• **What you will do**: Could you reproduce, word for word, the entire passage on where the high flow and low flow bearings sit within the bearing assembly?

The high flow bearing can have any suitable location within the bearing assembly. The high flow bearing can be at an uphole end of the bearing assembly, such as at an end of the bearing assembly that is adjacent to or most proximate to a power section. The low flow bearing can be located closer to the downhole end of the bearing assembly than the high flow bearing. The low flow bearing can be located more proximate to the drill bit section than the high flow bearing. A central axis of the high flow bearing can be approximately aligned with a central axis of the low flow bearing. The axis defined by the high flow bearing and the low flow bearing can be the same as the central axis of the bearing assembly (e.g., of the bearing house), or the axis defined by the high flow bearing and the low flow bearing can be tilted with respect to the central axis of the bearing assembly. In some embodiments, the high flow bearing can be at a downhole end of the bearing assembly, such as at an end of the bearing assembly that is adjacent to or most proximate to a drill bit section. The high flow bearing can be located closer to the downhole end of the bearing assembly than the low flow bearing. The high flow bearing can be located more proximate to the drill bit section than the low flow bearing.

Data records
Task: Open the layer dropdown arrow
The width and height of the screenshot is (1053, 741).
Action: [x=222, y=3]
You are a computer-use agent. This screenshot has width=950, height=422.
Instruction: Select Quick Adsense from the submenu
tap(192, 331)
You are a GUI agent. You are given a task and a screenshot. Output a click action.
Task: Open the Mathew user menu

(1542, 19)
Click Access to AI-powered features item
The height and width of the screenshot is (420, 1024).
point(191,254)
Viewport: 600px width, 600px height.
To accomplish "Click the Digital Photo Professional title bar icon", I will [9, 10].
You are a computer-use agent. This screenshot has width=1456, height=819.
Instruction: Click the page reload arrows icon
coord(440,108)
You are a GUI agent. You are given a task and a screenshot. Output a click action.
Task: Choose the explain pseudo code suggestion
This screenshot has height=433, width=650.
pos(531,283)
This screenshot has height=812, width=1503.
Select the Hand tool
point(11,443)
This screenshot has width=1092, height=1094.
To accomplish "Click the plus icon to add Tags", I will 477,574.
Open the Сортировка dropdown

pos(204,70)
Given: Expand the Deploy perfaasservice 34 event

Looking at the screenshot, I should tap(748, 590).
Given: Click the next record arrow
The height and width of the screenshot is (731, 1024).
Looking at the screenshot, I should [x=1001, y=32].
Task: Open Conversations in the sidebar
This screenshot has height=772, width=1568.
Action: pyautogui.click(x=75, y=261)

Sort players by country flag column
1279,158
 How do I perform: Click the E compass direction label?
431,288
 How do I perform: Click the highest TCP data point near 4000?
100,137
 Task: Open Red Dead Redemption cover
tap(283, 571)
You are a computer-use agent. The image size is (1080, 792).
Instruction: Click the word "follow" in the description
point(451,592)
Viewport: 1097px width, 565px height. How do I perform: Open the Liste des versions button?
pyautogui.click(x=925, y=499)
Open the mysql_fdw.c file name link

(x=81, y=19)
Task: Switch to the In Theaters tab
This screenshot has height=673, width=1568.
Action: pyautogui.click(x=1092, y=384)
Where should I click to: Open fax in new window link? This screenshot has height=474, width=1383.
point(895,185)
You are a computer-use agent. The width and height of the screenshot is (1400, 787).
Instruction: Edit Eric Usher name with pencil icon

• **Result for this exercise**:
The high flow bearing can have any suitable location within the bearing assembly. The high flow bearing can be at an uphole end of the bearing assembly, such as at an end of the bearing assembly that is adjacent to or most proximate to a power section. The low flow bearing can be located closer to the downhole end of the bearing assembly than the high flow bearing. The low flow bearing can be located more proximate to the drill bit section than the high flow bearing. A central axis of the high flow bearing can be approximately aligned with a central axis of the low flow bearing. The axis defined by the high flow bearing and the low flow bearing can be the same as the central axis of the bearing assembly (e.g., of the bearing house), or the axis defined by the high flow bearing and the low flow bearing can be tilted with respect to the central axis of the bearing assembly. In some embodiments, the high flow bearing can be at a downhole end of the bearing assembly, such as at an end of the bearing assembly that is adjacent to or most proximate to a drill bit section. The high flow bearing can be located closer to the downhole end of the bearing assembly than the low flow bearing. The high flow bearing can be located more proximate to the drill bit section than the low flow bearing.